Cases, valued at more than £15.6m (£15,669,670), were heard in courtrooms across the country in 2019, up from cases worth more than £4.5m (£4,555,019) in 2018.
The cases have included investment fraud, procurement fraud, embezzlement, VAT fraud, mortgage fraud and benefit fraud.
One case involved Alistair Greig, 65, who offered investors (mainly in the Aberdeen area) through his business, Midas Financial Solutions (Scotland) Limited, high-interest accounts with the Royal Bank of Scotland (which did not exist), promising them that the returns on their capital and interest payments were guaranteed. He is alleged to have obtained a total of £12.98million or thereabouts from investors under false pretences and a significant proportion of this money was transferred out of the UK.

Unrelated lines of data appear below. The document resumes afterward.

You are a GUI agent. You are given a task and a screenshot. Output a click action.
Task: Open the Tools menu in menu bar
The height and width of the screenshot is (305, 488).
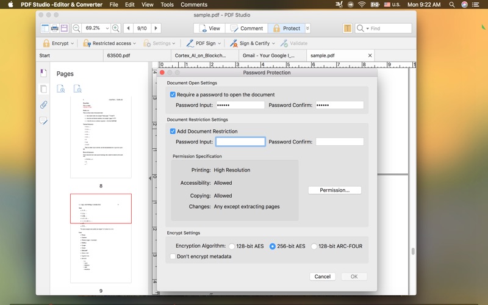pos(167,4)
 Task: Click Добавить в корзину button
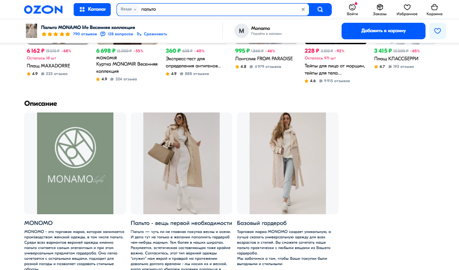(383, 31)
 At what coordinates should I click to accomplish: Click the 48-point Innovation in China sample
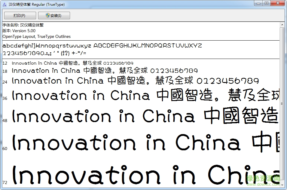click(x=144, y=116)
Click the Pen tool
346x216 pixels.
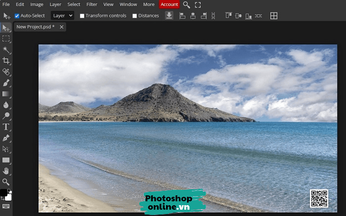point(6,137)
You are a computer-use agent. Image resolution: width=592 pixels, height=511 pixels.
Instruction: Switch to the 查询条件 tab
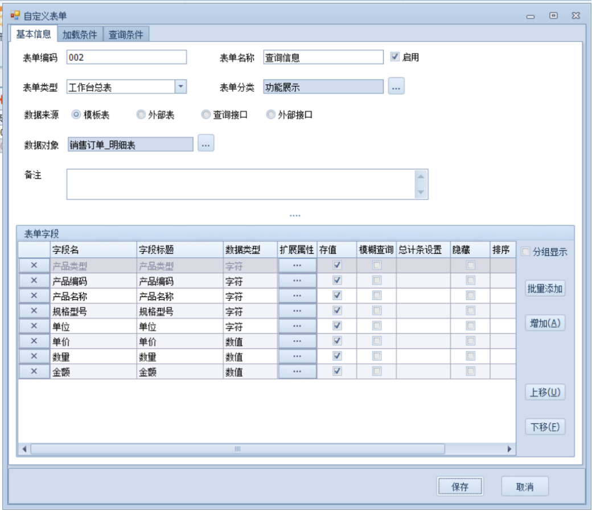[x=126, y=34]
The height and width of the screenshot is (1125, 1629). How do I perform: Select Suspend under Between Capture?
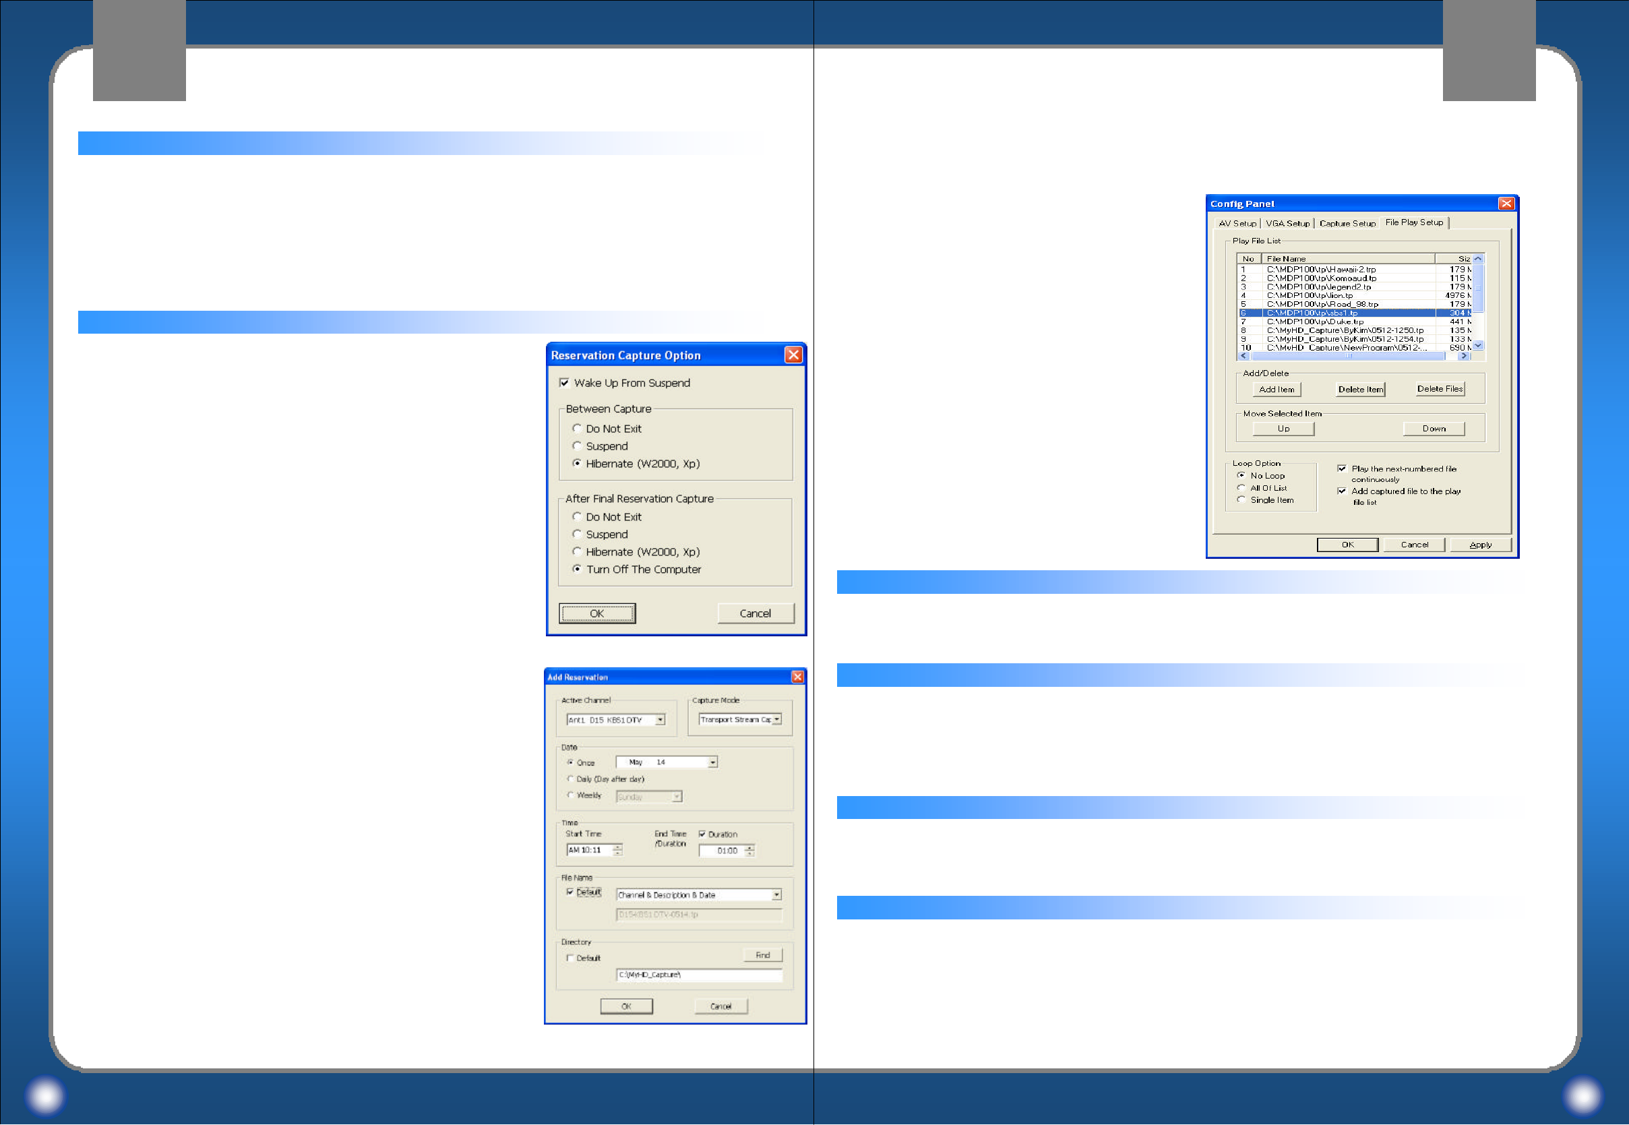(577, 446)
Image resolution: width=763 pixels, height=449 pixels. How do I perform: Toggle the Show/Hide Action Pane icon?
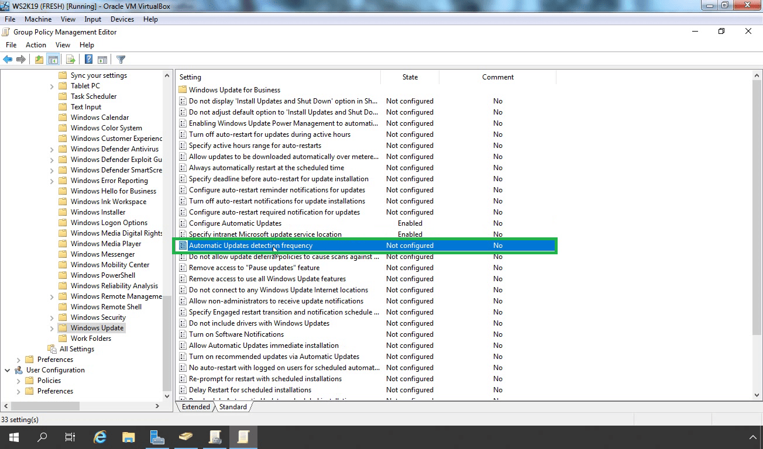coord(102,60)
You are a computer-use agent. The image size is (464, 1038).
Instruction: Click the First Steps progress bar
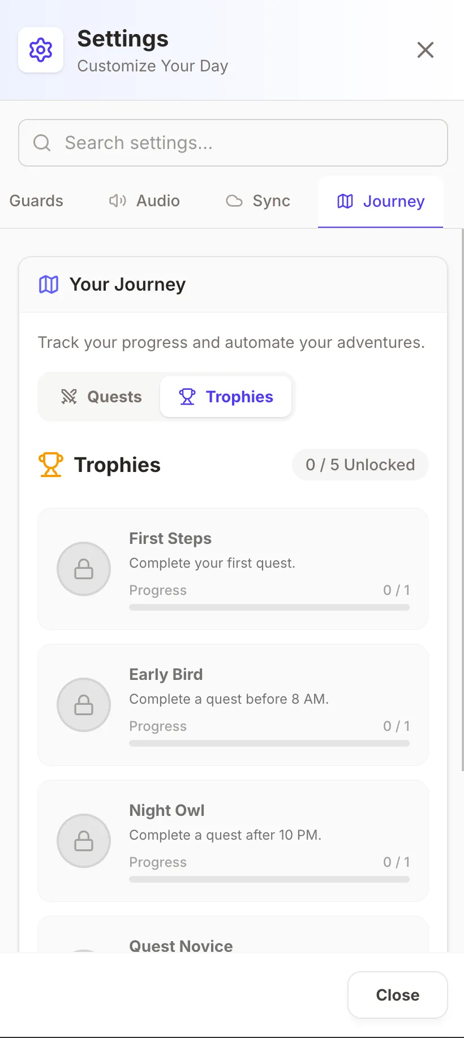[269, 607]
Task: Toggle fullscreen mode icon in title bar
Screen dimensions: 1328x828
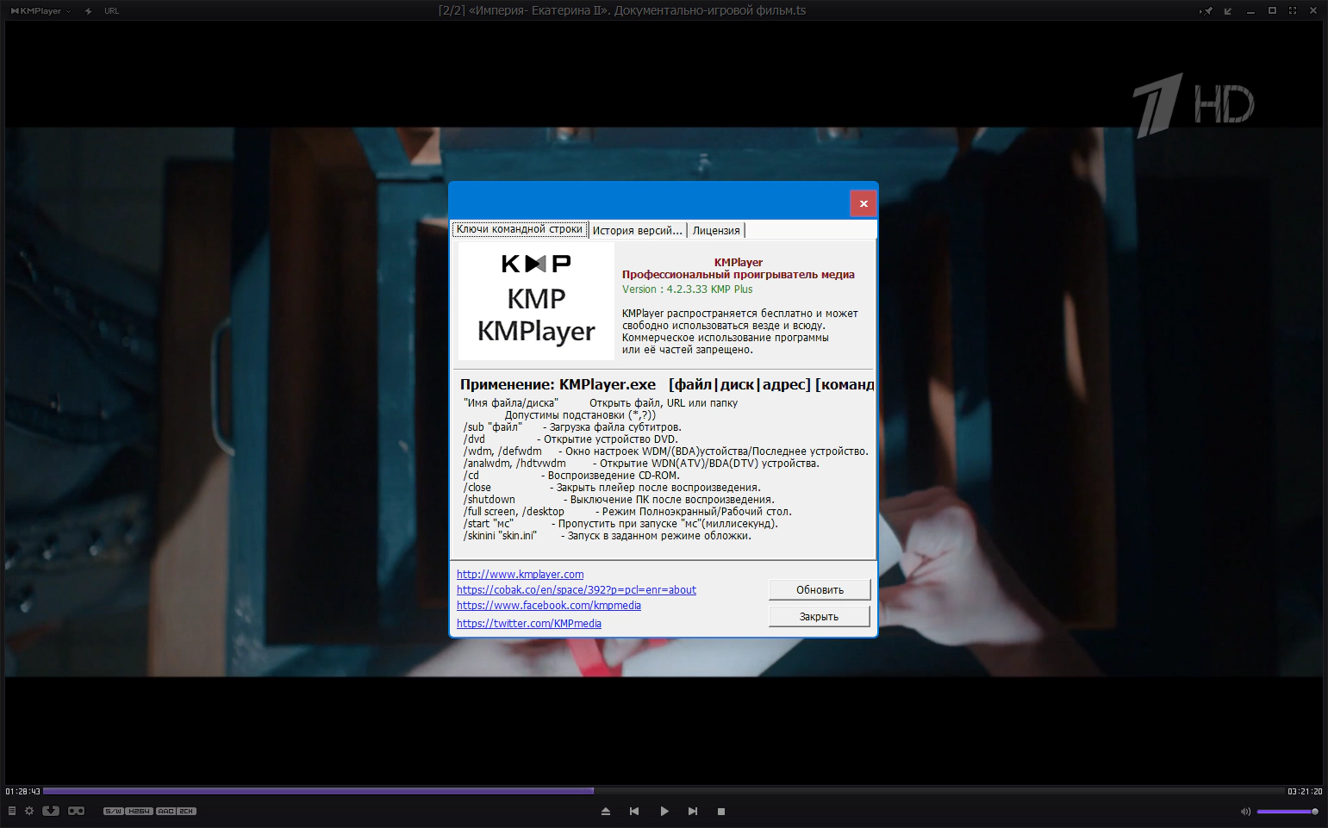Action: (1293, 11)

Another case involved Paul Galbraith, who stole more than half a million pounds from his employer, Oil States Industries, in West Lothian.
The project manager was jailed after it emerged he had submitted invoices from a non-existent company for work that hadn’t been done enabling him to spend thousands of pounds at a private members club in Glasgow, on designer clothes, holidays to Dubai and Australia and on a property. He made the fraudulent payments into his mother’s bank account.
A further case involved credit union boss Anne Costello, who was jailed for two years after stealing more than £180,000 by forging friends’ signatures.
The 67-year-old used her senior position at the Cumbernauld South Credit Union to make false applications for loans over an 18 year period, after she personally fell into debt.
Annette Barker, KPMG’s head of Forensic Regions, said: “There has been a significant increase in the value of fraud cases in the Scottish Courts this year, which correlates with the overall UK picture, where fraud is rising across the board.
“What remains a concern is the number of fraud cases involving personal connections – from employees to advisors and family members. Large frauds are often allowed to occur because people accept what they are told at face value by people they trust. You wouldn’t give someone access to your bank account without checking the balance regularly rather than asking them is my bank balance okay.”